## Problem statement
Find every line in the records below that contains the word "https", and copy each such line.

## Stored data
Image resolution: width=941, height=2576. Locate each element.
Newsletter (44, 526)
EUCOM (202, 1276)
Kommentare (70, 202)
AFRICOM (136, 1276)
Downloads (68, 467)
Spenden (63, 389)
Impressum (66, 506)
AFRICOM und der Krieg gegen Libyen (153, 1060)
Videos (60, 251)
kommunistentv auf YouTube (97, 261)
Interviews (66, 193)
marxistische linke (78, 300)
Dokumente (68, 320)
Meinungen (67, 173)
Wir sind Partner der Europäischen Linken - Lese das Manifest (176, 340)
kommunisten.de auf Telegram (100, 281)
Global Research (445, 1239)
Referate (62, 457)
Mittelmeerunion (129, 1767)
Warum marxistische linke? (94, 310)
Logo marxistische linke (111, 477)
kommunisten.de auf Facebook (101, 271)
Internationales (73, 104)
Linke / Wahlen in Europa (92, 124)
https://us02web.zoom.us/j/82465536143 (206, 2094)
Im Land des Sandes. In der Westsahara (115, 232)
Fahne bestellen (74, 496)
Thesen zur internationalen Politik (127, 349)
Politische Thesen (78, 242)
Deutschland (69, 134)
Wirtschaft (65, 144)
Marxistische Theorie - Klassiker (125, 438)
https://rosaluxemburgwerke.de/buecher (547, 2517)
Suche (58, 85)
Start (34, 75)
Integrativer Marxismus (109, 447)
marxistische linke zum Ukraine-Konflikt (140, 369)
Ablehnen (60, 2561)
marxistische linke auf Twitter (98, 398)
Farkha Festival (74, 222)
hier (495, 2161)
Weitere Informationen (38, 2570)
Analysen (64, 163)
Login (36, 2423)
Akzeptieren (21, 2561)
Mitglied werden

## Your solution
https://us02web.zoom.us/j/82465536143 (206, 2094)
https://rosaluxemburgwerke.de/buecher (547, 2517)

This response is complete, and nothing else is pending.